Na França, os surrealistas, recuperando a tradição libertinagem e redescobrindo o incendiário Sade, propõem uma noção de erotismo “velado”, um código de amor-paixão, mais uma vez engajados em pesquisas nunca abandonadas (o mito do andrógino, a sublimação da libido em energia “alta”); contra essas inclinações, que ele considera idealistas, Georges Bataille com seus romances (História do Olho, 1928) e escritos teóricos (O erotismo, 1957) reafirma o primado do “baixo”, do obsceno, de um materialismo consciente da morte, a ser perseguido com excesso, dépense (desperdício).
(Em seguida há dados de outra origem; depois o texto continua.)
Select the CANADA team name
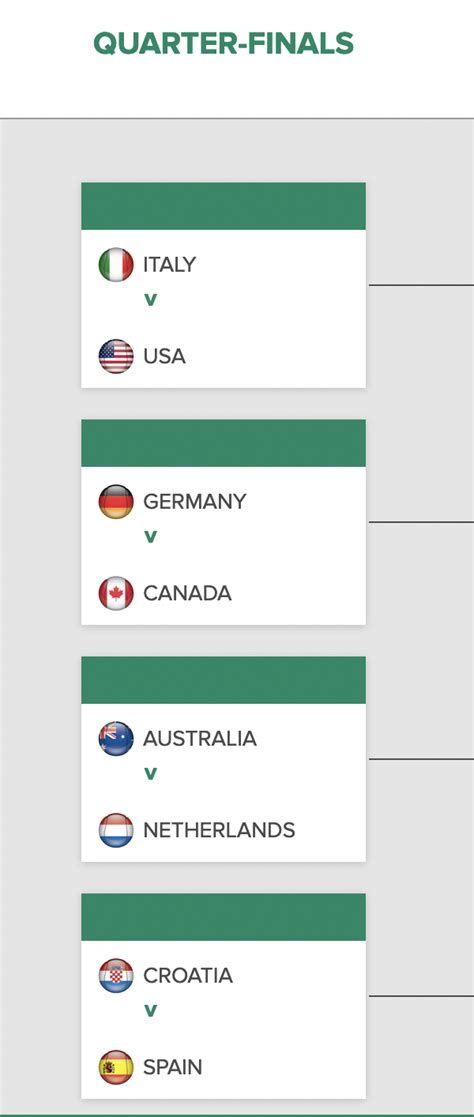 click(187, 593)
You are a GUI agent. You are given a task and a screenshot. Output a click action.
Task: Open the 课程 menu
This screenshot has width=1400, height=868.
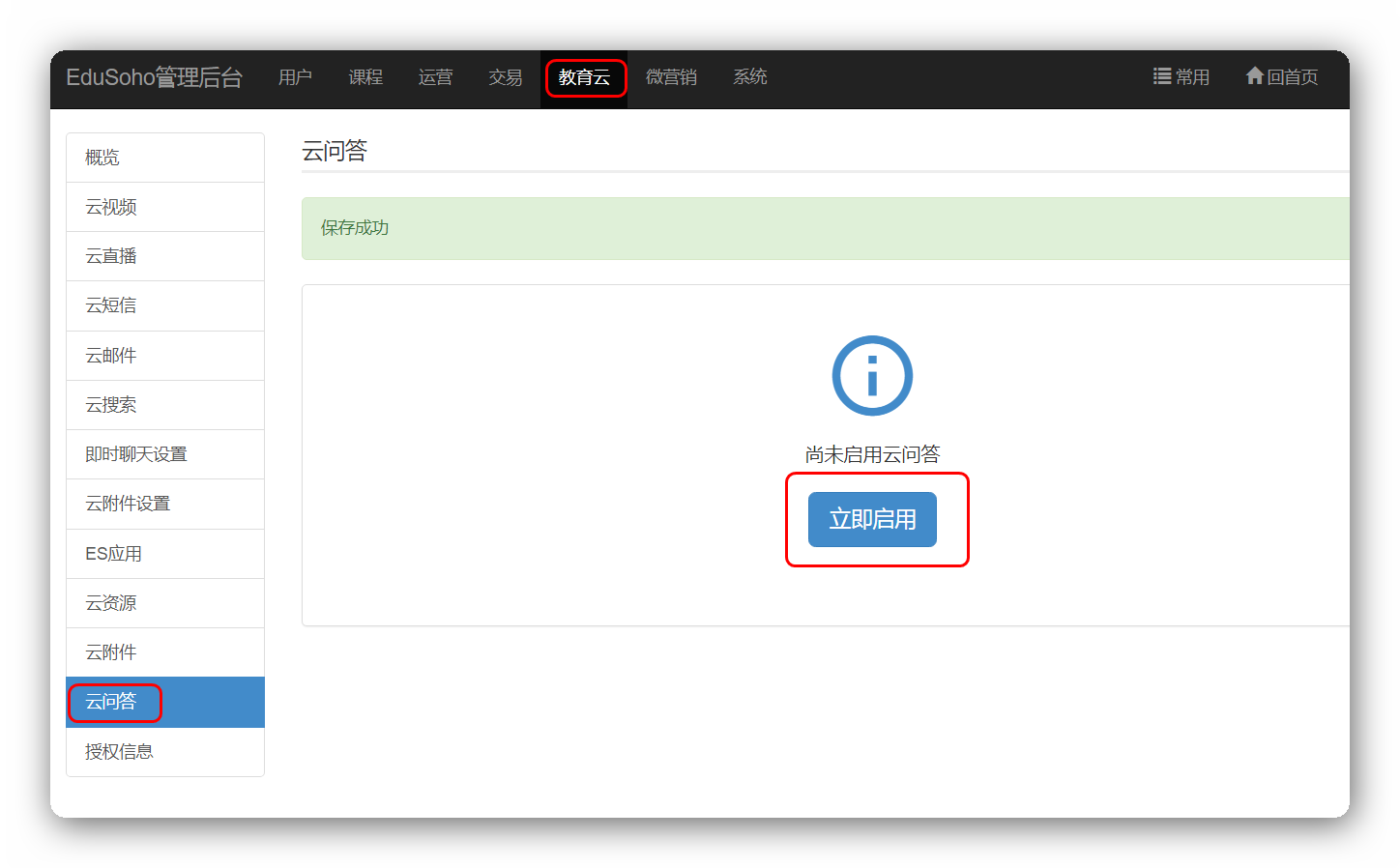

Nesta linha de análise, os estudos de Michel Foucault sobre sexualidade dos anos 70 propunham novas relações entre erotismo e a microfísica do poder, entre sexualidade e biopoder, abrindo caminho para as novas perspectivas teóricas do feminismo nos anos 70 e 90 e a “lógica do desejo” teorizada por Gilles Deleuze e Félix Guattari.
Foi neste novo clima cultural que a literatura erótica começou a ser predominantemente feminina (Pauline Réage, História de 0, 1954); Emmanuelle Arsan, Emmanuelle, 1959, Almudena Grandes, As Idades de Lulu, 1989) enxerto sobre a releitura de um passado submerso e minoritário (da antiguidade clássica a autores do século XX como Anais Nin e Djuna Bames) encontros frutuosos entre a escrita e o pensamento da diferença que marcam o declínio do domínio masculino sobre a palavra erótica e liberam seu potencial imprevisível, superando a mesma dicotomia entre masculino e feminino na atual contaminação cultural queer (contra todas as formas de “normalidade”) e cyborg (o corpo pós-fordista), orientada pelo pensamento crítico de Judith Butler e Donna Haraway: para libertar a palavra erótica das prisões sociais de gênero, e nomear novas condições de subjetividade. “Pode seduzir a carne a palavra, / preparar o gesto, produzir destinos…” (Patrizia Valduga, Medicamenta e Outros Medicamenta, 1989).